Pennsylvania's congressional delegation also intervened, sending a letter to Defense Secretary Donald Rumsfeld urging him to ensure that $50 million earmarked for United Defense last year would not get diverted to other programs. Congress approved, at the Army's request, spending that money to buy 16 Hercules vehicles, said Rep. Todd Platts (R-Pa.), whose district includes York.
But DOD officials planned to shift that money to other programs, Platts said. "We don't want the Army to purchase things it doesn't need, but the Army position is, they are short 37 tank recovery vehicles and we've seen nothing that reduces that requirement," he said.
The House came through for United Defense and General Dynamics in May 2003 with its version of the fiscal 2004 Defense authorization bill, which boosted funding for the Bradley and Abrams vehicles.
Bill White, the Army's Bradley vehicle program manager, said he heard that United Defense lobbied hard to get the Bradley updates restored for the counterattack corps. He also said the company lobbied diligently to keep the York plant busy between 2004 and 2006, until FCS land vehicle manufacturing starts.
But the 13-year Army employee pointed out that United Defense always delivers outstanding products and services. "The company is very conscientious and concerned about quality," White said. " I have no complaints with them."
That was just the start of a series of victories for the company.
Last June, it received a $3.9 million Army contract — an addition to a $770.3 million contract it won in 2001 — to update the National Guard's Bradley vehicles with digital communications, and onboard diagnostic and automated targeting systems. The award stipulated that the company must perform 83 percent of the work at York; 8 percent at its San Jose, Calif., facility; 5 percent in Aiken, S.C.; and 4 percent in Uniontown, Pa.
Also in June, United Defense received a $14.5 million Army contract — worth $30.6 million if all options are exercised — for Hercules engineering support services to complete 210,000 design hours on the tank recovery vehicle through 2006. The contract mandated that the company complete
99.5 percent of the work at York, 0.3 percent in Santa Clara and 0.2 percent in Aiken.
Last August, the company won a $5.3 million contract, potentially worth $10.7 million, from the Army to build five Hercules vehicles and produce spare parts.
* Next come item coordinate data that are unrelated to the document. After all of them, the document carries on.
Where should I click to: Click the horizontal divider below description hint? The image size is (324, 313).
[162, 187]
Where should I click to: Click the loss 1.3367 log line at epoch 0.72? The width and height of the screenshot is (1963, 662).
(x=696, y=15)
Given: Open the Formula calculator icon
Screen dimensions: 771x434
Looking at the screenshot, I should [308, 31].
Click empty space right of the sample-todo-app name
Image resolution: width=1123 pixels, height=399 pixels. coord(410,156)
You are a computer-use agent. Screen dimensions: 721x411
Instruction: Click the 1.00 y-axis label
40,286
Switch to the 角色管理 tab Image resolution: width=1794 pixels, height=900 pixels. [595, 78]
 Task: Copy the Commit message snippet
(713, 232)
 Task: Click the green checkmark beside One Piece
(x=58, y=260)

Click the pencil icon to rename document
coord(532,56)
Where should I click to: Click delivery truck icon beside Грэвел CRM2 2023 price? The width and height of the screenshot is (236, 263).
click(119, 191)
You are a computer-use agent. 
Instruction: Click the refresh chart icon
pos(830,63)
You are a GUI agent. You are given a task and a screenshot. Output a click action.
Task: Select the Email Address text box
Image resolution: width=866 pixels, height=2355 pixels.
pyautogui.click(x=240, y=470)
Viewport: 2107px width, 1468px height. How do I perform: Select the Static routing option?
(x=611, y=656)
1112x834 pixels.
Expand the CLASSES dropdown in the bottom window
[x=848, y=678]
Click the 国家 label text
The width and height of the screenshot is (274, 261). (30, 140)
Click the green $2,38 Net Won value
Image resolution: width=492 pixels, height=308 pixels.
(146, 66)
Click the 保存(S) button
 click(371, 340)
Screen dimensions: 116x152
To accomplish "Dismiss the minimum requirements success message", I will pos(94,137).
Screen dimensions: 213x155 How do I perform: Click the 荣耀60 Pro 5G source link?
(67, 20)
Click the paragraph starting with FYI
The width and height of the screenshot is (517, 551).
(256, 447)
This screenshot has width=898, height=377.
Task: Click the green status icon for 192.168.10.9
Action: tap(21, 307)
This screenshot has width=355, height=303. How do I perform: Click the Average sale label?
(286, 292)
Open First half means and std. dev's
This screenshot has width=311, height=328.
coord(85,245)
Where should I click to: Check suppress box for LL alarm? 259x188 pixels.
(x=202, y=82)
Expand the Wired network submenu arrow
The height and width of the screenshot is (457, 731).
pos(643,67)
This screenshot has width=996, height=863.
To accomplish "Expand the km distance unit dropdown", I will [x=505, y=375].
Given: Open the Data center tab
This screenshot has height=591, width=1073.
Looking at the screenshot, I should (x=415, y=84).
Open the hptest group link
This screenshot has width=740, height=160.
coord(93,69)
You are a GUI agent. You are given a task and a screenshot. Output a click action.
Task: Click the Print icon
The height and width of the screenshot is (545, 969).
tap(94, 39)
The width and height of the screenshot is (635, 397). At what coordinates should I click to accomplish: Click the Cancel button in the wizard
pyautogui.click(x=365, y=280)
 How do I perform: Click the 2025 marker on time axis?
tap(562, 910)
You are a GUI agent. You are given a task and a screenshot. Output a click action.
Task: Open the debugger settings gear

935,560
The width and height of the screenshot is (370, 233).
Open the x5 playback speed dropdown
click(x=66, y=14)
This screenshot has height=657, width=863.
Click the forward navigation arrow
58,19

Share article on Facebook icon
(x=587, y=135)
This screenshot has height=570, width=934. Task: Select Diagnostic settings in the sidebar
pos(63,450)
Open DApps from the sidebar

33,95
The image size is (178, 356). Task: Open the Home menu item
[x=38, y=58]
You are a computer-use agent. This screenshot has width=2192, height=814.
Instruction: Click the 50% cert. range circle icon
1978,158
The company last November received a
$36.9 million contract — an addition to the $770.3 million and $3.9 million contracts won in 2001 and 2003, respectively — to upgrade 37 Bradley M2 and 26 M3 models.
The Bradley and Hercules work generated mixed results for United Defense. The company reported a 74 percent increase in second-quarter 2003 revenue, $553 million vs. $318 million a year ago; a slight decrease in third-quarter 2003 revenue, from $508 million to $530 million; and a modest increase in fourth-quarter 2004 revenue, $524.7 million compared to $521.1 million, according to the company's Web site.
"United Defense's fourth-quarter sales were right in line with our expectations," said Tom Rabaut, United Defense's president and chief executive officer, in a statement. "We anticipated there would be a decline in Bradley fighting vehicle fieldings again this quarter, but continued strong performance in our ship repair and maintenance business and work on the Army's [FCS] and other artillery systems more than helped to offset the impact."
"We are pleased to start the year on a strong note," he added.